Suppose \( \$ 3,900 \) is deposited into an account which has an annual percentage rate of \( 7.77 \% \) per year. Assume it remains in the account for 22 years and no additional money is added to the account other than interest. (a) Complete the boxes below to write an expression for the amount (in dollars) at year \( x=22 \), of assuming interest is compounded annually. Do not round any values. You can enter arithmetic expressions (containing \( +,-,{ }^{*}, / \, or \wedge \) ) in any of these boxes. 22 \( \square \) \[ 3900 \] - ( \( 1+0.0777 \) ) What is the value in year \( x=22 \) of an investment of \( \$ 3,900 \) dollars which pays \( 7.77 \% \) compounded annually? \$ \( \square \) 20,231.03 (Round to the nearest 0.01 dollars)

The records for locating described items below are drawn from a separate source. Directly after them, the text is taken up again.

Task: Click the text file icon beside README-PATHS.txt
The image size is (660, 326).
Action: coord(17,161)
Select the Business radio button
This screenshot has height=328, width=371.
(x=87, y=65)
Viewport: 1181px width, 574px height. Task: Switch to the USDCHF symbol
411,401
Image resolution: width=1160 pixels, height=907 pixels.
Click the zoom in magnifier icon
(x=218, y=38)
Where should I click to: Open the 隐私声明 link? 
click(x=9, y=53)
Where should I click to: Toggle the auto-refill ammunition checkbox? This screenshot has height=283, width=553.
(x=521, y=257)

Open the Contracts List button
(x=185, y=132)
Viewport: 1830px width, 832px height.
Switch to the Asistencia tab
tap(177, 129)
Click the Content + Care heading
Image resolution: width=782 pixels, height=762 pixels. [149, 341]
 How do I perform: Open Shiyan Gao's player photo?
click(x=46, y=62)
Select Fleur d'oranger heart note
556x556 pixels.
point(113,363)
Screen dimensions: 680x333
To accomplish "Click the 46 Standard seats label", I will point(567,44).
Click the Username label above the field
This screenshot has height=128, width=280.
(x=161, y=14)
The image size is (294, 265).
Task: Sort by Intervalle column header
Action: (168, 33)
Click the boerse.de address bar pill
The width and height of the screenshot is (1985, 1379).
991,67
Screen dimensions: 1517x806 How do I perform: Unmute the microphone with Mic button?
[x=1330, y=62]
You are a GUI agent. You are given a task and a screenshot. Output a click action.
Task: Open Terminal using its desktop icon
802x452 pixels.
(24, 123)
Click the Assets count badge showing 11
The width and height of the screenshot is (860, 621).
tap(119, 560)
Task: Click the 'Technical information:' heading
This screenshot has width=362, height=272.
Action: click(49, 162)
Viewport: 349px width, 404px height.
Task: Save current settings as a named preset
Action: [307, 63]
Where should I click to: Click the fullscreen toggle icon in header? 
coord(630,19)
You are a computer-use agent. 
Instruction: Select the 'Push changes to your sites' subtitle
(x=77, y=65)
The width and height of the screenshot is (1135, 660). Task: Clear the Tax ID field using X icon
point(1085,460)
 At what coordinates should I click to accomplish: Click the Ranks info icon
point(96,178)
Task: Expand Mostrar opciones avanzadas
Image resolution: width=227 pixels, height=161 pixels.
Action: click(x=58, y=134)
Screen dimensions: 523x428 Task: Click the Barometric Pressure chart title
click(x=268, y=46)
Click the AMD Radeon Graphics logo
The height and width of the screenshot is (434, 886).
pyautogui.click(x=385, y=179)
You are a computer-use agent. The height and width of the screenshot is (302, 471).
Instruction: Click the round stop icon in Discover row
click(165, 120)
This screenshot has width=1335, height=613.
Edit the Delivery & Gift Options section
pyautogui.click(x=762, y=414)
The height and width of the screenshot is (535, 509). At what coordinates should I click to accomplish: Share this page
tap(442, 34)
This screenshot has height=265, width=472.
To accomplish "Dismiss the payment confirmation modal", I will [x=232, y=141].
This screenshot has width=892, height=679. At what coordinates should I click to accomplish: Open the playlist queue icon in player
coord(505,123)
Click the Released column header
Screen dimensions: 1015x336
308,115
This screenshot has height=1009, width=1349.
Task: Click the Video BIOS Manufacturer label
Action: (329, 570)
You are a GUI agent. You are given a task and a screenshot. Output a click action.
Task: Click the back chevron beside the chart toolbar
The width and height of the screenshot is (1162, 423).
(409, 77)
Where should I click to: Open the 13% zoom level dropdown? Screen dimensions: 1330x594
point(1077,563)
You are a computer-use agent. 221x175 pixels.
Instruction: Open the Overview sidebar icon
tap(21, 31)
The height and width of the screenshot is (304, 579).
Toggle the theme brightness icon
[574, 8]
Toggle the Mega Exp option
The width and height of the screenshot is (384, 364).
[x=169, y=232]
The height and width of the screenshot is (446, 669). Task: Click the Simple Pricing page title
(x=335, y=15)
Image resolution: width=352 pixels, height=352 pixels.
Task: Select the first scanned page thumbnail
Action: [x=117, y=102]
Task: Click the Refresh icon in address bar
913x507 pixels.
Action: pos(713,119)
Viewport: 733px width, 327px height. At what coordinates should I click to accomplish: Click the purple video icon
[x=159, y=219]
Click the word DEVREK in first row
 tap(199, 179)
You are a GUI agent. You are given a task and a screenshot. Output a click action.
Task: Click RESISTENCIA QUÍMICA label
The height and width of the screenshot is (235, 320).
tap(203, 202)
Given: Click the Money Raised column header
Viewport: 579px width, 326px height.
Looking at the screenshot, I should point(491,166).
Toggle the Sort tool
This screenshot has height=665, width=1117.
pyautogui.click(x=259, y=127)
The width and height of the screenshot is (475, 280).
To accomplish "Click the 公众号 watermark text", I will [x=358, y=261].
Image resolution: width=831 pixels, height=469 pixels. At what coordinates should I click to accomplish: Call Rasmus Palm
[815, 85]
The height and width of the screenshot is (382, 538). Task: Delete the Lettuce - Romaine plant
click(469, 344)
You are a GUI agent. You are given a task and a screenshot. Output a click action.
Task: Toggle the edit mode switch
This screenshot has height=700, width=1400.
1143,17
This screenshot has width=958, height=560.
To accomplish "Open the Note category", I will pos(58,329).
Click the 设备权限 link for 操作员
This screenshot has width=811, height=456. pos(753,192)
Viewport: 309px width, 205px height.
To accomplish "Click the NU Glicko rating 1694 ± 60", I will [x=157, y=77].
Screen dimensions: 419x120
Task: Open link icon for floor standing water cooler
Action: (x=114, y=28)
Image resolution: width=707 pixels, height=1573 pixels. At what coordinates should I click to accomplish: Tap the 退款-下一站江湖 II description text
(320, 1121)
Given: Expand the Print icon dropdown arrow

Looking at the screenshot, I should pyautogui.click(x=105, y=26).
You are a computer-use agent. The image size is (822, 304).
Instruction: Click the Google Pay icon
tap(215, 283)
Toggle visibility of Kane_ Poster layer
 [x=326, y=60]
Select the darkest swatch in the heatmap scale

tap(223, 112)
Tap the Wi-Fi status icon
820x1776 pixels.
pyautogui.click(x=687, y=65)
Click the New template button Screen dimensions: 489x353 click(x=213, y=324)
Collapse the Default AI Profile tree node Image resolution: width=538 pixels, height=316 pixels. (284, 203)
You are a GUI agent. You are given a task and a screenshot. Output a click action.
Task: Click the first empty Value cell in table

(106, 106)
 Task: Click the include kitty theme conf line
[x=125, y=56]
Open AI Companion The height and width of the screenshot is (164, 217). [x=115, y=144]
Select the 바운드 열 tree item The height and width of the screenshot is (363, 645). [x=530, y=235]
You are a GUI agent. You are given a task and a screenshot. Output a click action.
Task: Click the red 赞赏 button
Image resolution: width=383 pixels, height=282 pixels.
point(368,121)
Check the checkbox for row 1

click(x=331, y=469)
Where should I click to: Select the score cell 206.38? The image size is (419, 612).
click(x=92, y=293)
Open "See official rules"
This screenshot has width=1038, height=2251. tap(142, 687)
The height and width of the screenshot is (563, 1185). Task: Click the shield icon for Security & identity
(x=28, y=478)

To dive deeper into the world of compound interest, it’s fascinating to note that the concept dates back to ancient civilizations. The Babylonians were among the first to calculate interest, and they recognized the power of compounding over time. By the late Middle Ages, interest calculations had evolved, leading to the modern financial systems we use today, paving the way for everything from savings accounts to investment portfolios. Now, let’s talk about practical applications! Understanding how compound interest works can completely change your approach to saving and investing. For example, if you start investing early in a retirement account with a good interest rate, the compounding can significantly grow your wealth over decades. This is particularly crucial for young savers; even small monthly contributions can snowball into a substantial nest egg thanks to the magical effect of compounding interest!